When Irene McKinney died February 4, 2012, on her family farm in Belington, West Virginia, I lost a vital part of my writing life. She was stubborn, unsentimental, and never took herself too seriously. But she always took her writing seriously, drove herself to do the best work she could. The last five years of her life proved to be a productive period, during which she established a low-residency MFA program at West Virginia Welseyan College, published a volume of selected poems, completed a manuscript that will be published posthumously, and saw the reissuing of her book Six O’Clock Mine Report as a contemporary classic.
Irene’s work has been published widely in well-regarded journals (Poetry, The Kenyon Review, Columbia Poetry Review, Southern Poetry Review, Verse Daily, and Blackbird, just to name a few), been featured on NPR, Garrison Keillor’s Writer’s Almanac, and in numerous anthologies. She received grants, awards, fellowships, residencies and honors from the NEA, the MacDowell Colony, Breadloaf, and others. She taught at colleges across the country. Despite all that, and a publishing life that spanned five decades, Irene remained virtually unknown outside of West Virginia and its neighboring areas. I recognize my bias, but I have always been vocal that her work should be much better known than it is.
Irene McKinney was one of a kind (I want to say sui generis, but she’d counsel me to get rid of that Latin and just say it plain.) Immediately following her death, this quote showed up frequently: “I’m a hillbilly, a woman, and a poet, and I understood early-on that no one was gonna listen to what I had to say anyway so I might as well say what I want to.” In that one sentence, there’s a declamatory elegance and a “to hell with what you think” brio that typifies Irene.
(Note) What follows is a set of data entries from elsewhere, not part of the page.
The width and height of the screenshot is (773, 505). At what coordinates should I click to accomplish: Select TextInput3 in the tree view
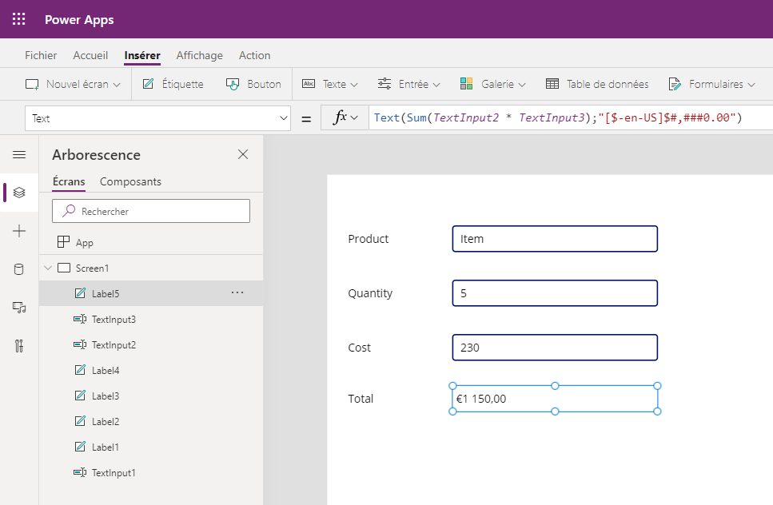pos(114,320)
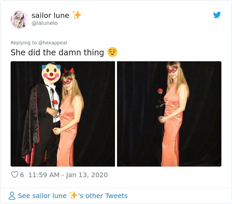Click the relieved face emoji in the tweet
The image size is (232, 204).
click(x=112, y=52)
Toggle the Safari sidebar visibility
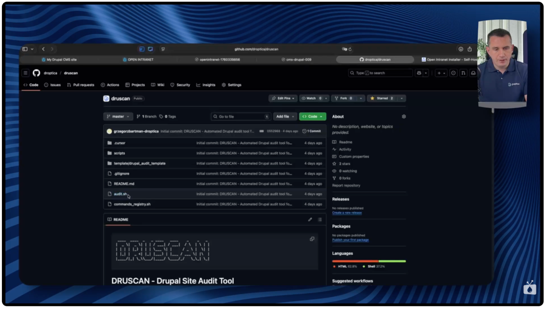Viewport: 546px width, 309px height. click(x=24, y=49)
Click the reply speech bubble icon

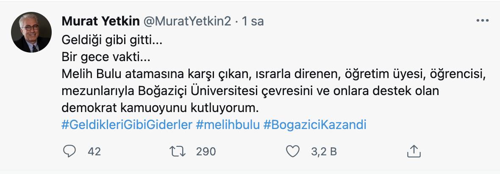pos(69,152)
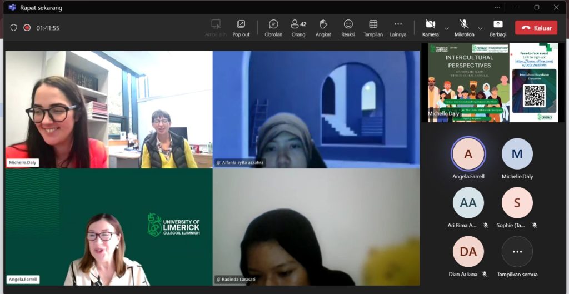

There’s self-deprecation there, pugnacity, audacity. Irene was all of that, and she brought it all to her poems. She understood and exploited the power available to those of us in the margins from our very marginalization. And though she’d proudly call herself a hillbilly, Irene would never allow herself to be dismissed as a regional writer. “I want very much to work against a stereotype of living in the mountains and living in Appalachia as some kind of paradise on Earth,” she said. “The positive side is nothing without that under lament of the gritty parts of life.” She preferred clarity to romanticism. Yes, she wrote often of West Virginia, her family farm, her life and surroundings, but she did more than that. She also wrote about India, Buddhist meditation and the Asanas, the spectral and literal Emily Dickinson, Baroness Elsa Von Freytag Loringhoven, the Oneida Community, and Graciela Iturbide’s “Señora de Las Igaunas.” She recreated herself numerous times in her life. There were innumerable Irenes, but all of them were genuine.
Irene was diagnosed with multiple myeloma in 2004. The original prognosis was for three-five years. She lived for eight. There’s no denying that the cancer, its diagnosis, and treatment impacted her life and poetry. Perhaps her most powerful poems from the last few years dealt with the facts and complications of the aging female body and her own terminal illness. She knew that many of those poems made people uncomfortable, but when talking about such negative reactions, she’d just laugh and shrug—it was their problem, not hers. Her later poems are energized by a sharp wit, existential dilemma, and a generosity of spirit that’s rare in contemporary writing.
She was my earliest model of a working writer, she fostered my work and encouraged me when I was just this side of demolished. Anything I say will always be insufficient. So I’ll say this: read her poems, search her out for yourself. Your Irene will be different than my Irene, but she’s definitely worth knowing.